With help from the St. Louis Effort for Aids, Kribben was able to change plan in the spring of 2014 so his care would be fully funded through the Ryan White program.
“My medications are $2,500 a month. It would be next to impossible for people to take HIV medicine on a regular basis and stay non-detectable if it wasn’t for the funding that Ryan White provides,” Kribben said.
Antiretroviral medications reduce a person’s ‘viral load,’ or level of HIV in the bloodstream. A non-detectable viral load means a person has an extremely small amount of HIV in the blood and is less likely to pass the virus on to someone else. Kribben says that’s why it’s crucial to ensure that people living with HIV receive proper medical care; to help people lead normal lives, and to prevent the virus from spreading further.

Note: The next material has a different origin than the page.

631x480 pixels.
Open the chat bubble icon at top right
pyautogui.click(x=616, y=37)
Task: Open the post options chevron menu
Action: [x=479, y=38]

This year, Kribben passed a certification exam to become an insurance ‘navigator’ for people shopping for health insurance on the federal exchange in St. Louis. He began volunteering part-time at the St. Louis Effort for AIDS just last week.
“I like the fact that I’ve been able to experience the first year of Obamacare as a client, going through the registration process and seeing the hiccups, having the insurance itself,” Kribben said. “And now I get to coach and consult with other people as they go through the process.”
Navigating the federal exchange this year will be a task: Many plans have changed, and there are twice as many options available in the St. Louis coverage area. Case managers at the St. Louis Effort for AIDS are still waiting to hear which plans will be fully funded through the Ryan White program for 2015. The program covers people who make up to 300 percent of the federal poverty level — about $35,000 for a single person.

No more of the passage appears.